İlk alfabeleri ve yazı stillerini yorumlayan Murat Ertürk, “İnsanlığı önce görsellerle anlattılar. A sesini bir öküz başıyla simgelediler. Yunancada Alpha, Arapçada ise Elif harfi dendi. B harfi, bir evi simgeliyor. Bu ev simgesi Yunancaya Beta diye geçiyor. Arapçaya Be olarak geçiyor. C harfi aslında bumerangdır. İnsanlığın ortak mirası yazı, değişerek ve evrimleşerek bugün bizim kullandığımız nihai formuna kavuştu. Bütün bu formlar bir önceki kültürün mirasını sahiplenmeyle oldu. Bugünkü modern tipografiyi Gutenberg ile başlatıyoruz. Kendisi bir kuyumcu. Dolayısıyla madenlerle uğraşmayı seviyor. Harfleri metale döküp bir inovasyon yapıyor. Tşınabilir metal harfleri ortaya çıkartıyor. Ve bunu oluştururken de Orta Çağ'daki yazıcıların el yazılarını alıyor. Bu yazılar kağıt üzerinde koyu bir görünüm oluşturuyordu. Buna ‘Blackletter’ dediler. Bu harfler, insan aklının pratik zekâsı sayesinde hep okunur olma, aktarımı daha kolay hale getirme yönünde ilerledi. 15. yüzyılda ‘Blackletter’ harfler, 16. yüzyıla doğru geldiğimizde daha okunur hale gelmesi için biraz daha ‘Old Style' (Humanist) bir tarza kavuştu. Bu da el yazıcılarının yazmasına dayanıyor. İtalyanların formları daha okunur olduğu için bu sefer onların formlarını dökmeye başlıyorlar” dedi.
"Latin alfabesine geçtiğimiz 1928’den hesaplarsak, 92 yıllık bir birikimimiz var"
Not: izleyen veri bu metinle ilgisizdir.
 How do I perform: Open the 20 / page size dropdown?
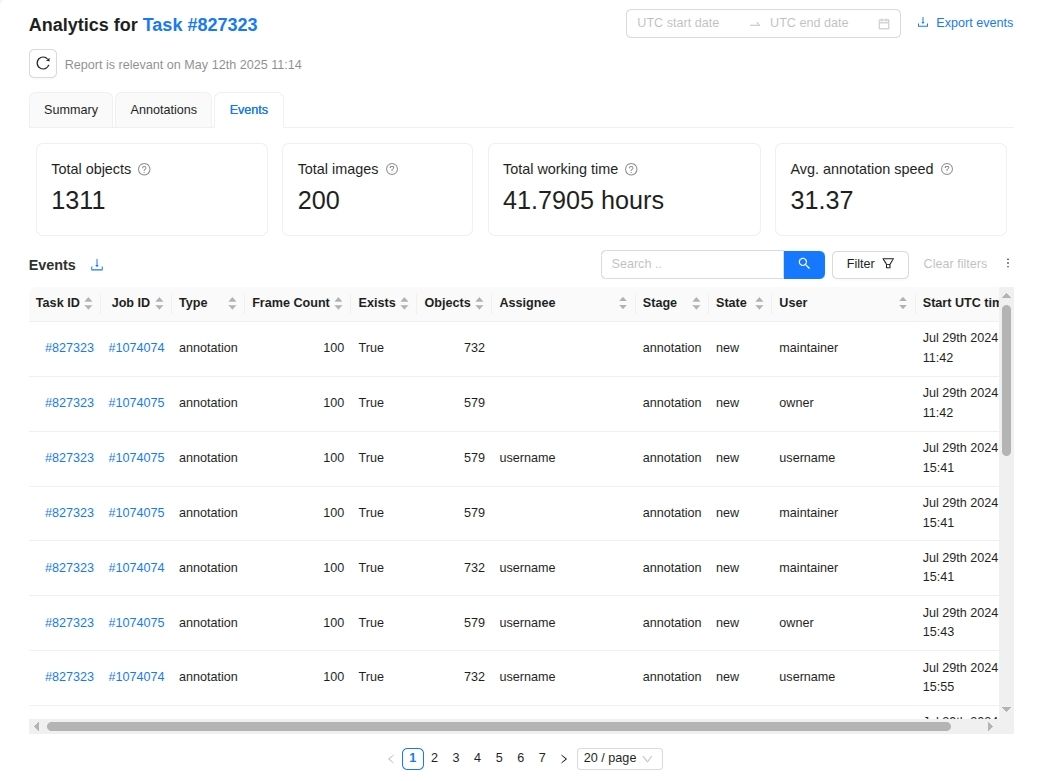pyautogui.click(x=619, y=759)
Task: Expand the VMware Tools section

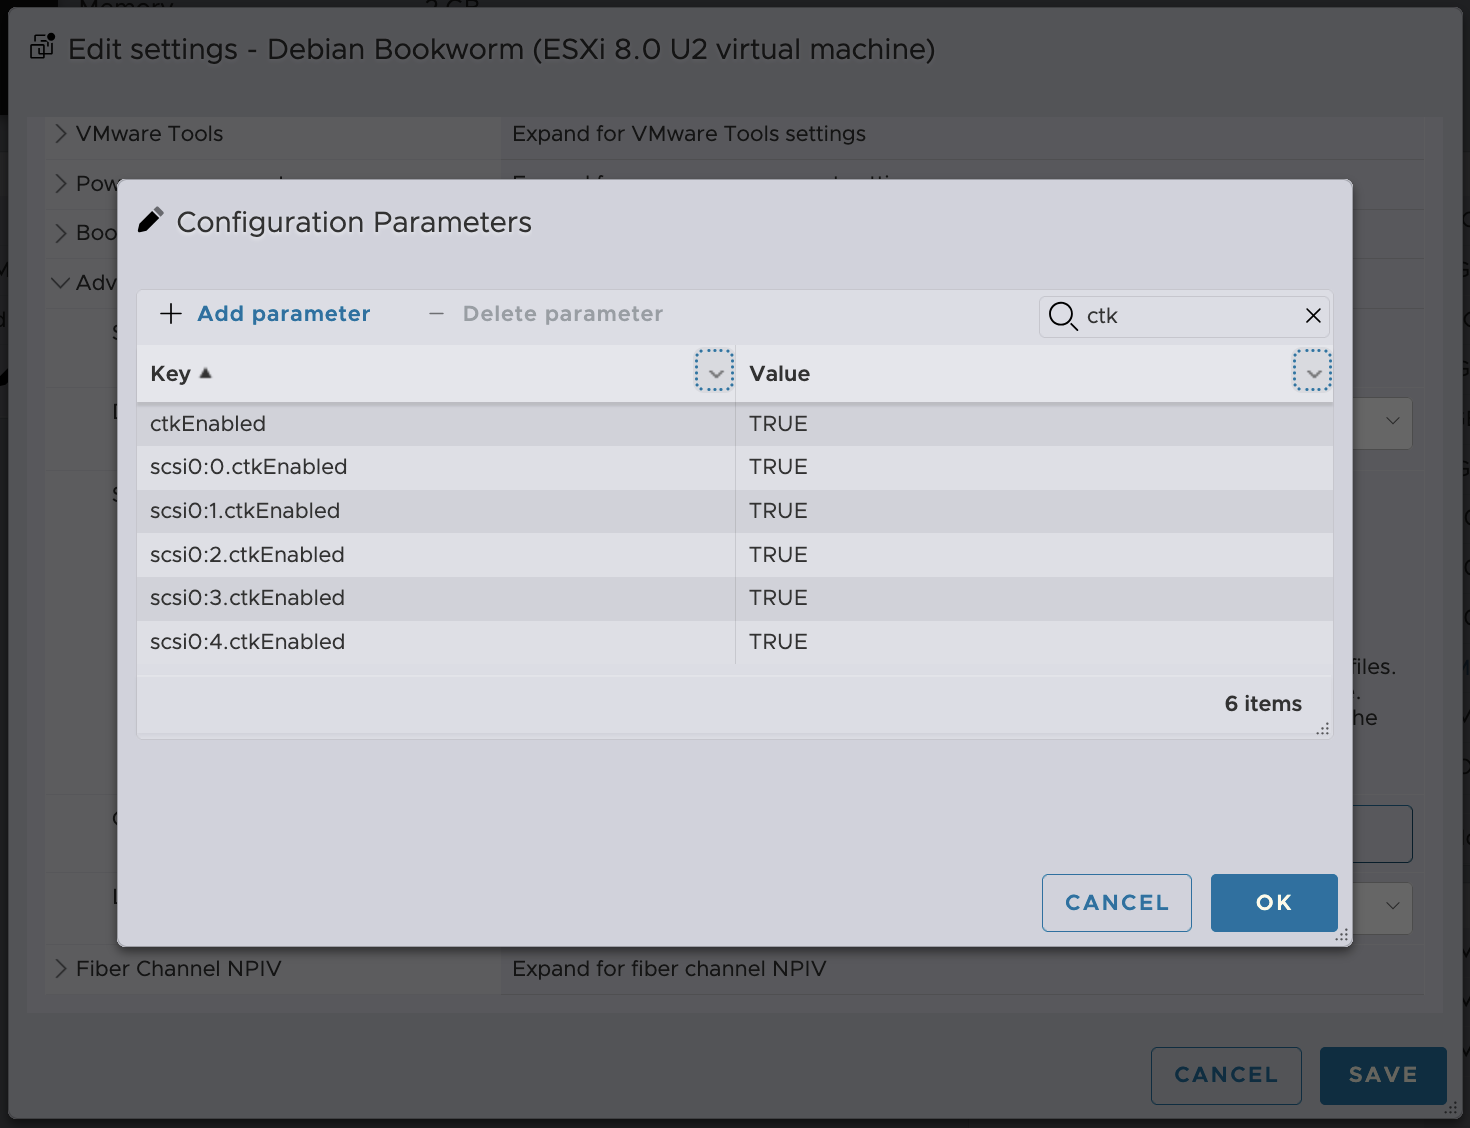Action: (x=61, y=134)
Tipografinin tarihsel gelişimi üzerinde duran Murat Ertürk, “18. yüzyıla geldiğimizde harflerin uzunlukları artıyor. Geçiş dönemi diye adlandırdığımız bir dönem ortaya çıkıyor. Burada kontrast biraz daha artıyor ve okunurluk araştırmalarında bir geçiş dönemi ortaya çıkıyor. 18. yüzyıla geldiğimiz zaman, bu sefer modern harfler dediğimiz ‘Bodoni’ tarzı ortaya çıkıyor. Bodoni, diğer tarz harflerinden biraz daha uzun ve bizlere biraz daha kontrastlı bir yazı çıkarıyor. Daha sonra 19. yüzyılın başında, ‘Slab Serif (levha)’ dediğimiz yazı stilleri çıkıyor. Biliyorsunuz 18. yüzyılın sonu ve 19. yüzyılın başı, Sanayi Devrimi’nin başlangıcı ve gelişimin yoğunlaştığı bir dönemdi. O zamanın sokakları afişlerle kaplıydı. Kendilerini duyurmak için daha belirgin ve vurgulu yazı stillerine ihtiyaçları vardı. Bu dönemde yazı stili daha kalın ve yoğun olmuştur. 20. yüzyılın ortasına geldiğimiz zaman, çok popüler olan ‘Helvetica’ adıyla bilinen ‘Sans Serif’, yani serifsiz yazı ortaya çıkıyor. 1950’nin başından itibaren günümüze ulaşıyor. Okunur olma ve içeriği aktarma, onarma arayışı bu süreçlerden geçerek günümüze kadar geliyor. Avrupa’nın ve Amerika’nın Gutenberg’den bu yana sayarsak 600 yıllık bir geçmişi var. Bizim Latin alfabesi ile geçmişimiz çok yakın tarihlidir. 1928’den hesaplarsak 92 yıllık bir birikimimiz var. Onlara göre bu geçmiş bebek sayılır. Bu bebeklik döneminin de geçirmiş olduğu bir karmaşa, kaos var. Bir tipografi konuşması yaptığımız zaman şunu görüyoruz; ‘Kimi font, kimi yazı karakteri, kimi ise yazı tasarımı’ diyor. Yani burada ne demek istediğini anlamak zorlaşıyor. Fakat bir konunun bir bilim olması için, o bilimin yerleşerek bir kültüre dönüşmesi için öncelikle ortak bir dili konuşmamız lazım” ifadelerini kullandı.